__Short problem__
Count the lines below that contain the word "Choose" with its case matched exactly, and reply with the number alone.

________________________

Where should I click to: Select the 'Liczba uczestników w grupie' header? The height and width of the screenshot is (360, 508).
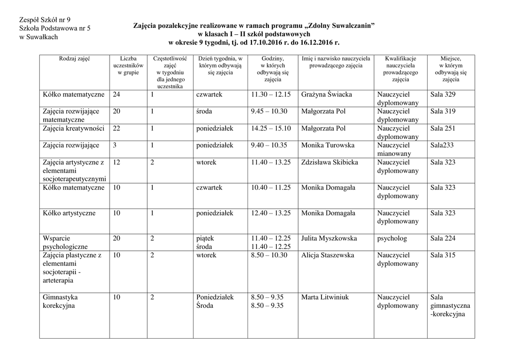pyautogui.click(x=128, y=66)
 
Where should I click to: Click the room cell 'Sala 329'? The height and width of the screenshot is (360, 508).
pyautogui.click(x=443, y=94)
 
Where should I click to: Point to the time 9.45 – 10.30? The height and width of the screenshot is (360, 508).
pyautogui.click(x=270, y=111)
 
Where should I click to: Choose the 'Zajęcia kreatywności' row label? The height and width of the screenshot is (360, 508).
pyautogui.click(x=73, y=128)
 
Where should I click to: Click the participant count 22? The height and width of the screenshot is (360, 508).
pyautogui.click(x=117, y=128)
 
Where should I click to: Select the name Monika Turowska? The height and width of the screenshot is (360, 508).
pyautogui.click(x=327, y=145)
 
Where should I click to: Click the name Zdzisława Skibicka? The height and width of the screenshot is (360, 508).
pyautogui.click(x=329, y=162)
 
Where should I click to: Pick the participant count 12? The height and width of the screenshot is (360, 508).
pyautogui.click(x=117, y=162)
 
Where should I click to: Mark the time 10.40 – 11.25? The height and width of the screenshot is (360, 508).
pyautogui.click(x=271, y=187)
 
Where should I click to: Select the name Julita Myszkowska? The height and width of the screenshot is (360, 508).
pyautogui.click(x=329, y=238)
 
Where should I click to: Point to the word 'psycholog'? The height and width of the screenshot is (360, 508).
pyautogui.click(x=392, y=238)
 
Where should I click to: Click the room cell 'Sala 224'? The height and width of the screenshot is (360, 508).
pyautogui.click(x=443, y=238)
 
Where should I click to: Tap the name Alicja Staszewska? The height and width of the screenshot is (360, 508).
pyautogui.click(x=327, y=255)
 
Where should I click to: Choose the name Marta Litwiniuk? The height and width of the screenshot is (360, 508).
pyautogui.click(x=325, y=297)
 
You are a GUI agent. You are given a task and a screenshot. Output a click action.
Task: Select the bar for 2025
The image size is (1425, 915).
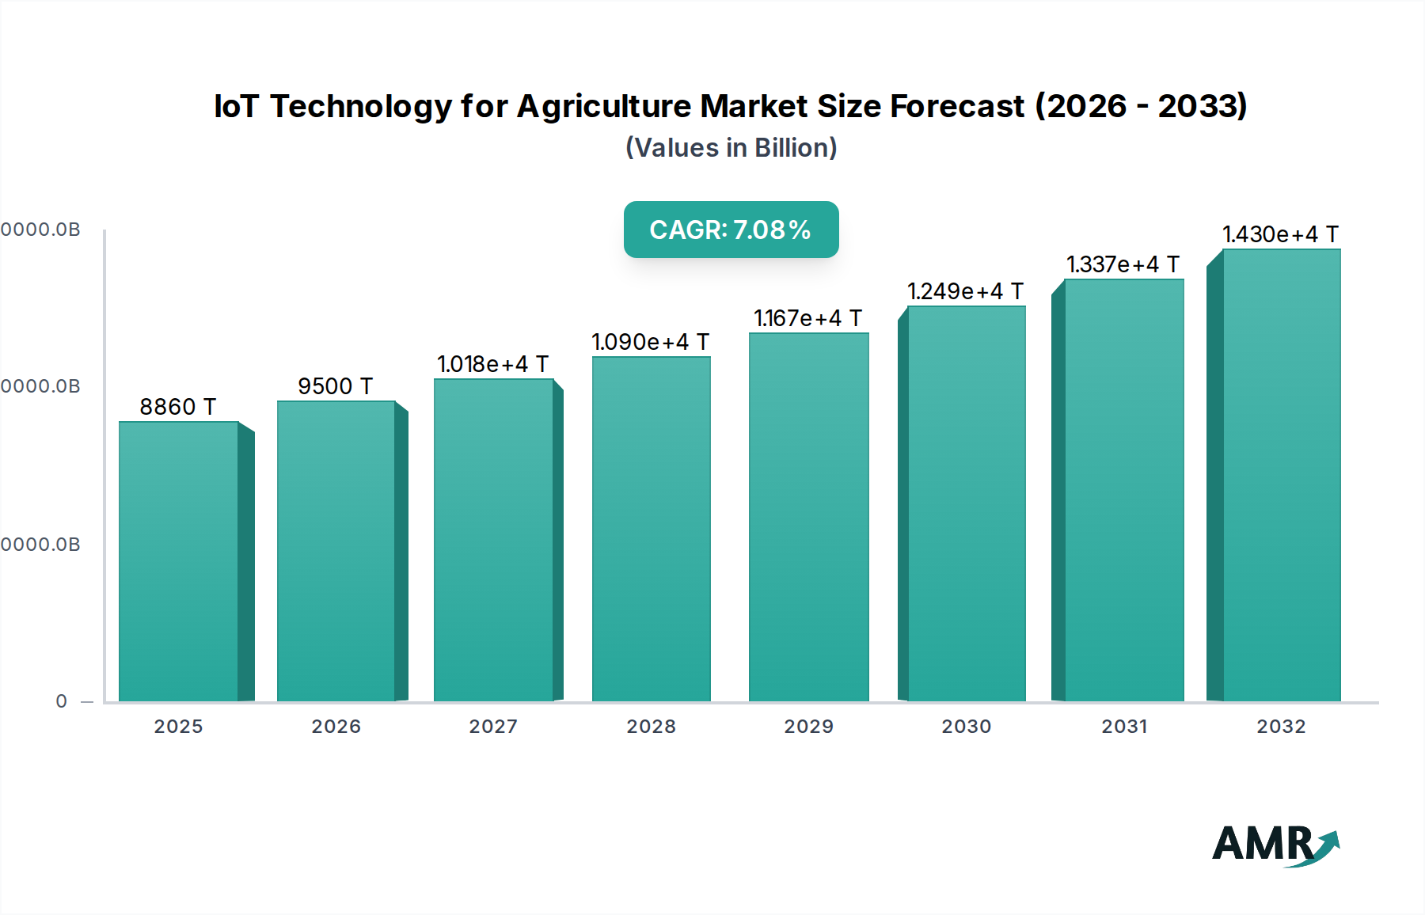179,561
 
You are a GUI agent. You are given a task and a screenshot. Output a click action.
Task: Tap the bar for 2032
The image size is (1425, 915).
1281,475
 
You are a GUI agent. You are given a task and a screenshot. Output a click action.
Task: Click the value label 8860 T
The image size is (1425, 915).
178,407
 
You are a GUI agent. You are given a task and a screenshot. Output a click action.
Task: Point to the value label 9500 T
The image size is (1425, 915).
335,386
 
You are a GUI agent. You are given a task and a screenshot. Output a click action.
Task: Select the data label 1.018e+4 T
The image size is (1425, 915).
492,364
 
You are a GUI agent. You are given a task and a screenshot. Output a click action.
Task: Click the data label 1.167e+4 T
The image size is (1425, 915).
808,318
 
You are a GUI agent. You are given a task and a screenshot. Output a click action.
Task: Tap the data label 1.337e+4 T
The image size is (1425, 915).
1123,264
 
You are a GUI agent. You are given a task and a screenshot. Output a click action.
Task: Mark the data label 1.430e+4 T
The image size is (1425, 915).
1280,234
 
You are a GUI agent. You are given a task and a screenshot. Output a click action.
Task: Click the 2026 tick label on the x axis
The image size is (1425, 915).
336,727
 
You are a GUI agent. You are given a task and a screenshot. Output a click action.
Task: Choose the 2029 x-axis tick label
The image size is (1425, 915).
808,727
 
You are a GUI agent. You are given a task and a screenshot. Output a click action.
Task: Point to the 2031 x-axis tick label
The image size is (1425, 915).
1124,727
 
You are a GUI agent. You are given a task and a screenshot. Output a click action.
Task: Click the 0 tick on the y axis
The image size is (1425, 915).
62,701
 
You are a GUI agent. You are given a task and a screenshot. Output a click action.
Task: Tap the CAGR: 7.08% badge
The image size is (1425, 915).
731,230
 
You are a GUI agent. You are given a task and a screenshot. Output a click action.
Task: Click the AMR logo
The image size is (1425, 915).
1275,845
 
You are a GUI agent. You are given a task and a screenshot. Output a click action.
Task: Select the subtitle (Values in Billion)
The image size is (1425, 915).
731,148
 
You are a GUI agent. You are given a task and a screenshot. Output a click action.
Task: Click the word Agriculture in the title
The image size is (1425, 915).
604,106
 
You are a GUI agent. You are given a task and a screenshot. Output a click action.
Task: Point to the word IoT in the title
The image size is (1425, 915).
236,106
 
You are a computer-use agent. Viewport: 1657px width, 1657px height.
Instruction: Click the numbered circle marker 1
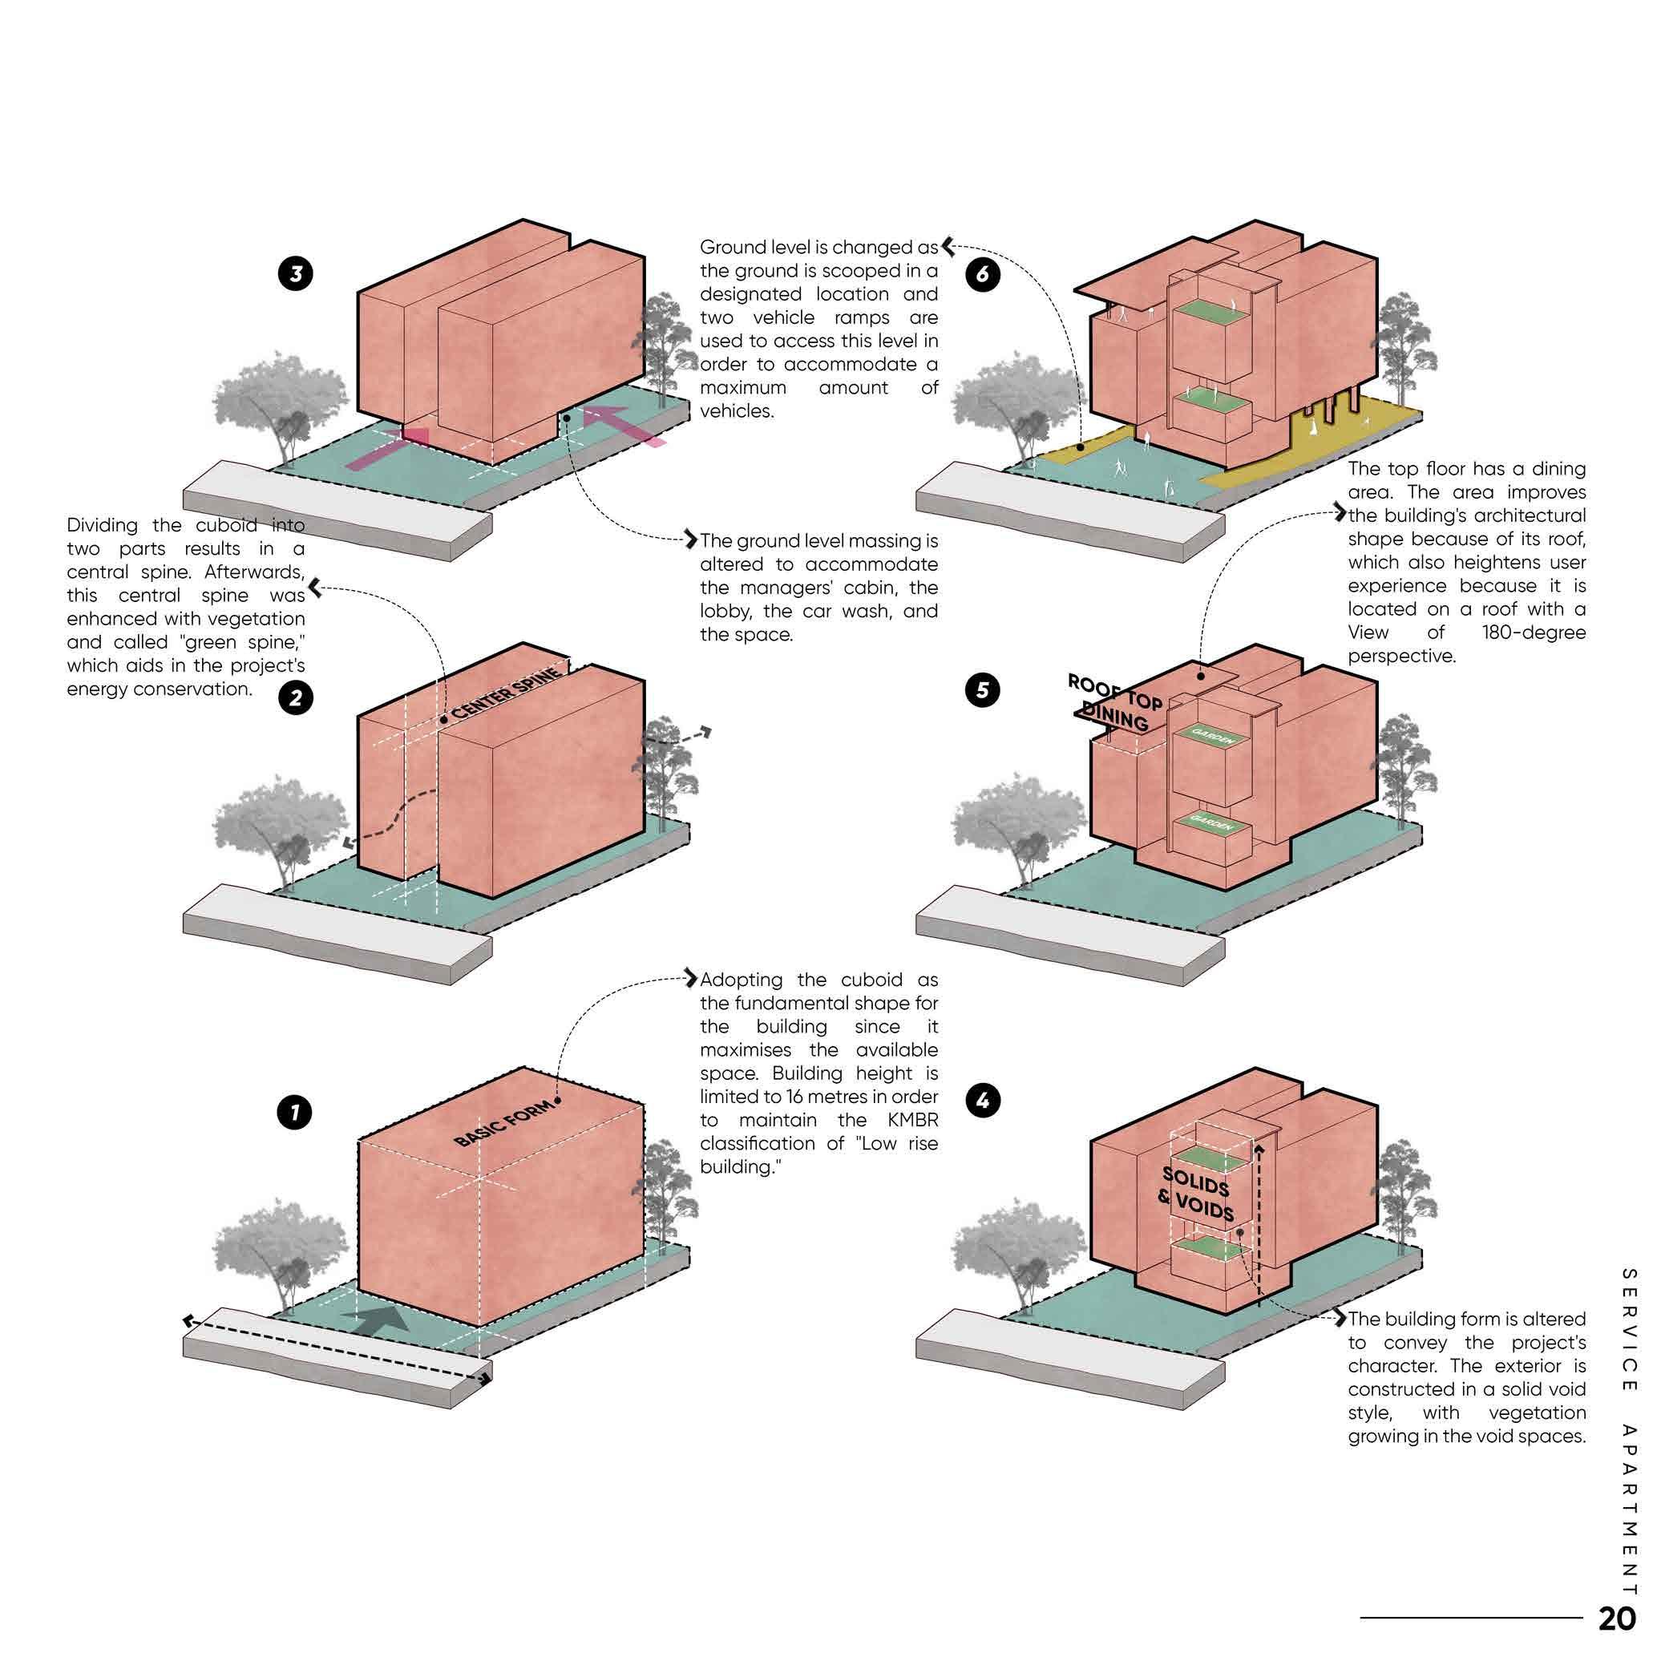tap(295, 1113)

________________________

__Exercise output__
3